Fanon est né le 20 Juillet 1995 à Fort-de-France en Martinique. Toute sa vie est marquée par l’action et la pensée. Grec et romain pour parler comme Arendt, Fanon reçoit son instruction au lycée Victor Schoelcher où Aimée Césaire enseigne à l’époque. A 18 ans, il s’engage dans l’armée française de libération pour combattre le nazisme. Cette expérience va profondément le marquer car il découvre le racisme, la discrimination. Après la guerre, Fanon suit des études de médecine en France métropolitaine et, en même temps, des cours de philosophie et de psychologie à l’université de Lyon. Il aura d’ailleurs pour professeur l’illustre Maurice Merleau-Ponty. Après avoir soutenu sa thèse en psychiatrie à Lyon en 1951, il part à l’hôpital de Saint-Alban, où il travaille pendant 15 mois. Il y fait la rencontre du psychiatre François Tosquelles qui va être déterminant dans sa réflexion sur l’aliénation. En effet un des grands tour de force de Fanon, va être l’examen des aspects psychologiques de la colonisation sur les dominés, les colonisés. Il trouve comme justification aux troubles mentaux, physiques et sexuels, la violence coloniale dont il va devenir un des grands penseurs. Nous reviendrons plus tard sur ces réflexions sur la violence. La période décisive de sa vie va être lorsqu’il devient en 1953, médecin-chef d’une division de l’hôpital psychiatrique de Blida-Joinville en Algérie. Là bas, il introduit des méthodes modernes de “sociothérapie” ou “psychothérapie institutionnelle” qu’il adapte à la culture des patients musulmans algériens. D’ailleurs je me demande à quel point Gilles Deleuze et Félix Guattari qui écriront bien plus tard “l’Anti-Oedipe” (1972) auront été impactés par cette approche d’autant plus que le livre tente de décoloniser la psychiatrie. Bref, à Blida, il découvre le racisme scientifique. Cette hiérarchisation des races dont l’abominable Comte Arthur de Gobineau est l’auteur et qui va traverser l’Ecole algérienne de psychiatrie d’Antoine Porot. On peut lire, dans les annales médico-psychologique : 

“Hâbleur, menteur, voleur et fainéant, le nord-africain musulman se définit comme un débile hystérique, sujet, de surcroit, à des impulsions d’homicides imprévisibles [...]” ou encore “L’indigène nord-africain, dont le cortex cérébral est peu évolué, est en être primitif dont la vie essentiellement végétative et instinctive est surtout réglée par le diencéphale.”
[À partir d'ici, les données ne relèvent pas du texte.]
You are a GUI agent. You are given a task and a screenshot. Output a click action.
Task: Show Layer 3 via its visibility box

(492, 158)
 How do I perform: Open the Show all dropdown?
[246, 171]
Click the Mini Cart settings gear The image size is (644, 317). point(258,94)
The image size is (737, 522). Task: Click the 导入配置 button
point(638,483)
Voilà, un aperçu des thèses racistes que Fanon devait combattre. L’objet principal de sa pratique psychiatrique et de sa réflexion vont être de montrer que la colonisation à un impact sur la psyché et que les clichés racistes ne sont pas au final des dispositions naturelles du colonisé mais la manifestation de l’aliénation du colonisé. A ce titre on retrouve dans son ouvrage les damnés de la terre des notes de ses consultations dans le chapitre 5 intitulé “Guerre coloniale et troubles mentaux”. 
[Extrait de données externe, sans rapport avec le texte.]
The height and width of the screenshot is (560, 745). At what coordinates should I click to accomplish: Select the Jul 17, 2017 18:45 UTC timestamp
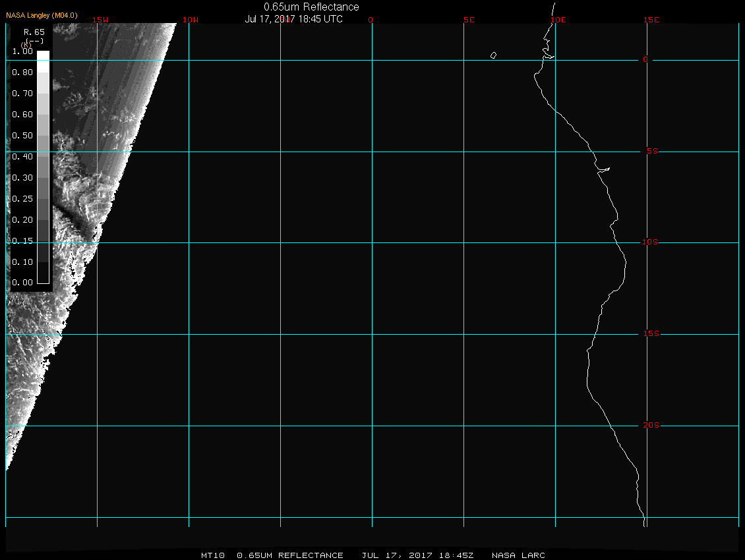click(294, 19)
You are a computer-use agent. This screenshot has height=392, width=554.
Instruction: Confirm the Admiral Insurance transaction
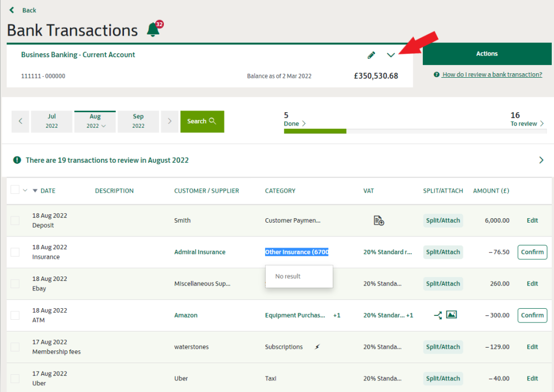(532, 252)
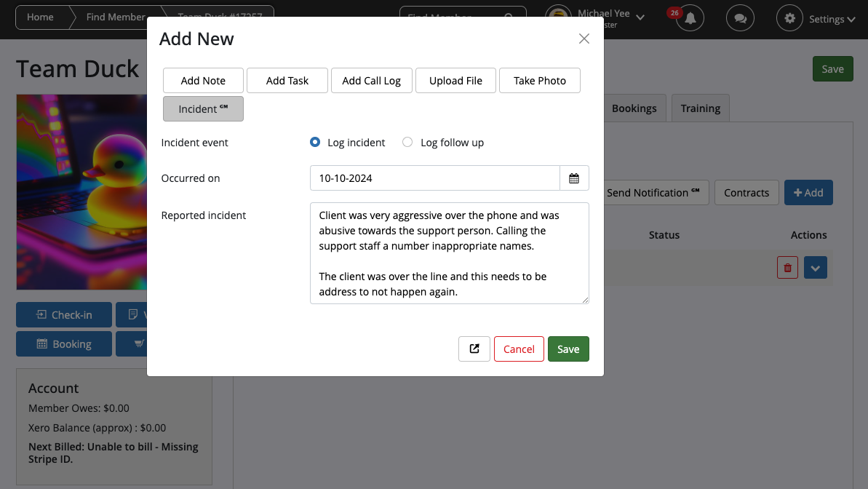Click the green Save button in dialog

click(x=568, y=349)
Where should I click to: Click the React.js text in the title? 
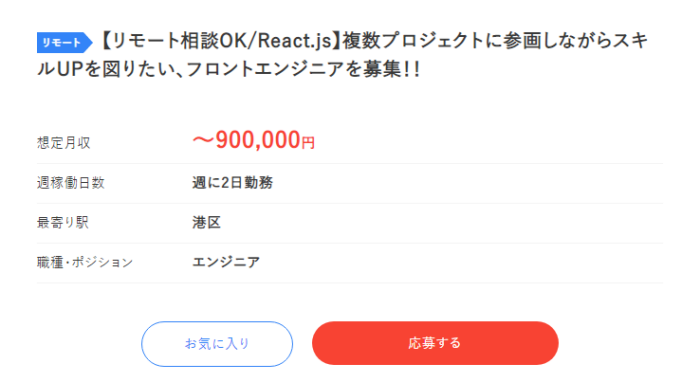pos(295,41)
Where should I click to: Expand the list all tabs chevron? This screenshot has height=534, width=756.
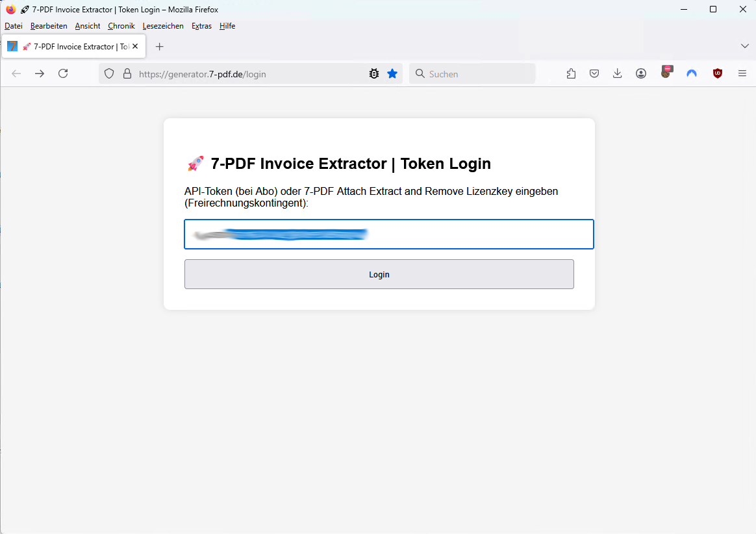click(745, 46)
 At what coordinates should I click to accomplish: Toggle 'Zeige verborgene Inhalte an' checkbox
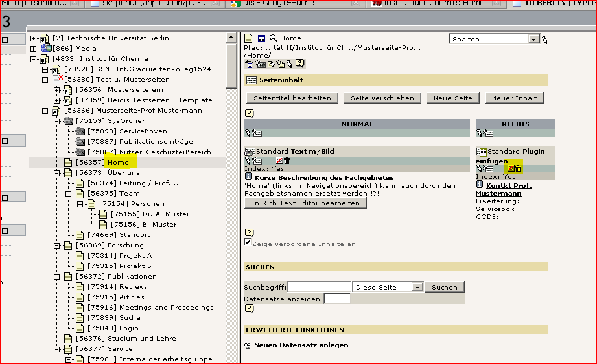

En 1954, il s’engage avec l’ALN et le FLN dans la guerre d’indépendance algérienne contre la France. Il démissionne de l’hôpital de Blida-Joinville en 1956, et est expulsé d’Algérie l’année suivante. Il rejoint le FLN en exil à Tunis après avoir renoncé à sa nationalité française. Il écrit dans le journal “El Moudjahid” dans une partie des textes sont accessibles dans ses “Écrits politiques : Pour la Révolution africaine”. En 1959, il publie, chez François Maspero (aujourd’hui La Découverte), l'An V de la Révolution algérienne. Quelques jours avant sa mort, paraît Les damnés de la terre, en 1961, dont Sartre qui l'a tant inspiré écrira la préface jusqu’à ce jour polémique. Il meurt le 6 Décembre à l’hôpital militaire de Bethesda en banlieue de Washington, aux Etats-Unis. Voilà un apercu de sa vie difficile à résumer. Je recommande pour ceux qui veulent approfondir sur la vie de Fanon, l’excellent documentaire audio de France Culture, la  Grande Traversée de Frantz Fanon, disponible en podcast.
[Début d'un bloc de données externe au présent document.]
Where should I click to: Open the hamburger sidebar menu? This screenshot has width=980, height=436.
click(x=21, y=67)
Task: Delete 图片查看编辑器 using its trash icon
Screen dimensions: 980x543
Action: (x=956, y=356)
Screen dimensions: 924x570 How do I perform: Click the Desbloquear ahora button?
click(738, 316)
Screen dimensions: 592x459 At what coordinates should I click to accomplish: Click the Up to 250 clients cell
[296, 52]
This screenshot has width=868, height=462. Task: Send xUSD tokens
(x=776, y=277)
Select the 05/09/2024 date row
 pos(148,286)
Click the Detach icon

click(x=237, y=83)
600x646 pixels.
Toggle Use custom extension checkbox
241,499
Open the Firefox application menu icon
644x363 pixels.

Nous allons donc orienter notre discussion autour de trois (3) axes majeurs :

  • De la modernité coloniale à la Postcolonie : Fanon en prophète?

  • L’absence d’idéologie est-elle un manque d’humanisme panafricain? L’appel à un Humanisme africain.

  • Se réconcilier avec la modernité, rétablir la dimension de l’Homme. 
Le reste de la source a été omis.